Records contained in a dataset
------------------------

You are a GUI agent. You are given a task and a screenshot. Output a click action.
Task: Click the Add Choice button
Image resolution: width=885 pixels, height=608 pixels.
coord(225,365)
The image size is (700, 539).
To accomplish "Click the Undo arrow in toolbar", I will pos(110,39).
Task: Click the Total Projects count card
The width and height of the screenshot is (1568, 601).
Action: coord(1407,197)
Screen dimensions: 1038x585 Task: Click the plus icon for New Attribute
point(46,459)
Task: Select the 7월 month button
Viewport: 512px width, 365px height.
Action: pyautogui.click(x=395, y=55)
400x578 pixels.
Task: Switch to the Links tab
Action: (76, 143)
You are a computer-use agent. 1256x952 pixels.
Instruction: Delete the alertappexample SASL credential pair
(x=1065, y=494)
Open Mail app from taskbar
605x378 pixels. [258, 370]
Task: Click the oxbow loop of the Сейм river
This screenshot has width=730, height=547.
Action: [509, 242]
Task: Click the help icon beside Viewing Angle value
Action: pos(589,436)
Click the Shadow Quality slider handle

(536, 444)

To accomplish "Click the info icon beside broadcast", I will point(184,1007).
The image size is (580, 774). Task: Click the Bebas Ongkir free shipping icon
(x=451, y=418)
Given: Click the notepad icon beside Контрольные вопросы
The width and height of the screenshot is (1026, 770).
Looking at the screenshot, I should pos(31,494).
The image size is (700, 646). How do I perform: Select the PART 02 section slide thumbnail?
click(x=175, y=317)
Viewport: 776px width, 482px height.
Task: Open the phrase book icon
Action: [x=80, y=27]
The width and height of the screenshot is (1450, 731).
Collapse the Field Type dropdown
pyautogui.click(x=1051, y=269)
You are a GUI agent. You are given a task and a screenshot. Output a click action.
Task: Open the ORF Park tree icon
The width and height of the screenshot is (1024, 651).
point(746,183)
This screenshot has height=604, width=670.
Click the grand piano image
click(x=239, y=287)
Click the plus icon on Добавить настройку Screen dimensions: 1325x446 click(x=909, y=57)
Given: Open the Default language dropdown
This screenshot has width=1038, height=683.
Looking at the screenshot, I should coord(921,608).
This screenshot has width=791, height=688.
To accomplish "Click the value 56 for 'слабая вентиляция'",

------------------------

Which lines in the data hold the string "accomplish"? Copy each of them.

To accomplish "Click the Undo arrow in toolbar", I will pos(110,39).
To accomplish "Click the info icon beside broadcast", I will point(184,1007).
To accomplish "Click the value 56 for 'слабая вентиляция'",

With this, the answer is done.